In Figure 4.1, why did we choose Ankle as the explanatory variable and Wrist as the response variable for this example? No particular reason. We could equally well have chosen any of the Anthro_F variables in either role, depending on our interest. Typically, the statistical thinker will examine several different pairs to gain an understanding of how the various variables are related to one another.

We use the structure provided by tilde expressions to tell the computer which variable to use as the response and which ones to use as the explanatory variable(s).

Which of these tilde expressions puts Height in the role of the response variable and Age as the explanatory variable?

  1. Age ~ Height
  2. Height ~ Age

Categorical variables and jittering

In the previous example, the point_plot of Wrist versus Ankle, both variables are quantitative: the respective joints’ circumference (in cm). point-plots are also suited to categorical variables. For example, Figure 2.5 shows a pair of point plots made from the Penguins data frame. The unit of observation is an individual penguin. The selected explanatory variable, species, is categorical. The response variable, mass, is quantitative.

Without jittering

With jittering
Figure 2.5: The body mass of individuals of different species of penguins.

When a categorical variable is used in a plot, the positions on the axis are labelled with the levels of the variable. “Adelie,” “Chinstrap,” and “Gentoo” in the explanatory variable of Figure 2.5.

When an axis represents a quantitative variable, every possible position on that axis refers to a specific value. For instance, the Adelie penguins range between 2850 and 4775 grams. On the vertical axis itself, marks are made at 3000 and 4000 grams, but we know that every position in between those marks corresponds proportionately to a specific numerical value.

In contrast, when an axis represents a categorical variable, positions are marked for each level of that variable. But positions in between marks are not referring to fictitious “levels” that do not appear in the data. For instance, the position on the horizontal axis in Figure 2.5 that’s halfway between Adelie and Chinstrap is not reserved for individual penguins whose species is a mixture of Adelie and Chinstrap; every value of a categorical variables is one of the levels, which are discrete. There are no such penguins! (Or, at least, the concept of “species” doesn’t admit of such.)

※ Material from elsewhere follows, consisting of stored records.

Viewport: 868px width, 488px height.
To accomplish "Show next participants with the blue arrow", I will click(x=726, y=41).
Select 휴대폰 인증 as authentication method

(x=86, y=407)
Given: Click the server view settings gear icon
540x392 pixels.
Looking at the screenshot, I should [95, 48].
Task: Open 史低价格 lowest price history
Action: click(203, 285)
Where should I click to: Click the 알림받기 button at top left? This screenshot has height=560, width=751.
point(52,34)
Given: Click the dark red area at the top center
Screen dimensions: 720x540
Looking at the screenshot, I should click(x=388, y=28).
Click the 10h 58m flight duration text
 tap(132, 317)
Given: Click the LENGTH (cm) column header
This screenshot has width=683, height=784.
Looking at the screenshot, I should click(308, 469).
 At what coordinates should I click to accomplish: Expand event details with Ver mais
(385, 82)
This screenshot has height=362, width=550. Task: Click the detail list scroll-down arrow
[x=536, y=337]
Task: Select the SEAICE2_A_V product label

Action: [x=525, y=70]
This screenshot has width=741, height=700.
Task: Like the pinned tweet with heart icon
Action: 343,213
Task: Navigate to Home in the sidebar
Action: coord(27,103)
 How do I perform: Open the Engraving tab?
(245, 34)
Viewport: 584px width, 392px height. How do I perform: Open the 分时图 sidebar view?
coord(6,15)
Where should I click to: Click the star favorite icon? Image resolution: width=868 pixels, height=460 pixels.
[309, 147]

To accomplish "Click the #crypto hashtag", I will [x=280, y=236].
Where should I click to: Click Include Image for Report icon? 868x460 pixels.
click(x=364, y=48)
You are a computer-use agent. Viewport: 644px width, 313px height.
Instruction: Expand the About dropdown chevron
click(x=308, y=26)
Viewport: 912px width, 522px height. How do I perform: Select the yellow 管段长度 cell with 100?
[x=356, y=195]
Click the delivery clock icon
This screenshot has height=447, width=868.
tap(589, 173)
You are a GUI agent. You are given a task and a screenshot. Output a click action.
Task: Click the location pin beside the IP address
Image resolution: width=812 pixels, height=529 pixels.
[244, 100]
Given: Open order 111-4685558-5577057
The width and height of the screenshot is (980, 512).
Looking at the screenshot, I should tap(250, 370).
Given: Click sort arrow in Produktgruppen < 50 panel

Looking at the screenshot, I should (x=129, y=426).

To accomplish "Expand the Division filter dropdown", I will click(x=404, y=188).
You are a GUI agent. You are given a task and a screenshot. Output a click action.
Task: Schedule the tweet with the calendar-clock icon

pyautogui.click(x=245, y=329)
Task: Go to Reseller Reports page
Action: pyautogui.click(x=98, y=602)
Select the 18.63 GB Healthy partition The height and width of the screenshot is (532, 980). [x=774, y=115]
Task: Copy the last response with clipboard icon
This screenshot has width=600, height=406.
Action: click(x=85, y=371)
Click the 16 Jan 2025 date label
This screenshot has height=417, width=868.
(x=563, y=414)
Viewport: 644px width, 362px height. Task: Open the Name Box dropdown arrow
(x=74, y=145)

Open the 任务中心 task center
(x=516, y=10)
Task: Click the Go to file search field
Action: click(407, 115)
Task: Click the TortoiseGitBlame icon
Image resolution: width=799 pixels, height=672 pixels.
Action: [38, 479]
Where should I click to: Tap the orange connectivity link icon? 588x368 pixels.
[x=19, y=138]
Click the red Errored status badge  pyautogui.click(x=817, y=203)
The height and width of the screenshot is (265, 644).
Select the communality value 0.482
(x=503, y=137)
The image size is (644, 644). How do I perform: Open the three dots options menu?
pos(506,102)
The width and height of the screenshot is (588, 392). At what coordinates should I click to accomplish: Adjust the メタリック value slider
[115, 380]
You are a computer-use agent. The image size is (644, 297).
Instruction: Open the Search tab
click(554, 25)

Using a coordinate axis to represent discrete categories makes common sense, but we are left with the issue of interpreting the space between those categories. In Figure 2.5 (left) the point plot has been made ignoring the space between categories. Every specimen is lined up directly above the corresponding level. The graphical result is that it’s hard to identify a single specimen since the dots are plotted on top of one another..

Jittering” is a simple graphical technique that uses the space between the levels to spread out the dots at random, as in Figure 2.5 (right). This dramatically reduces overlap and facilitates seeing the individual specimens. Recognize, however, that the precise jittered position of a specimen does not carry information about that specimen. All of the specimens in the column of jittered dots above “Adelie” are the same with respect to species, even though they may have different mass.

The point_plot() function automatically uses jittering when positioning in graphical space the values of categorical variables.

Here is a place for you to construct some graphics in order to answer the following questions.

  1. Which of the variables in apgar5 ~ eclampsia is being jittered?

eclapsia is a categorical variable so the data points are jittered horizontally. apgar5 is numerical, so not jittered. Note that at each value of apgar5 the points are arranged in a horizontal line; there is no vertical spread

  1. Is jittering used when plotting weight ~ meduc?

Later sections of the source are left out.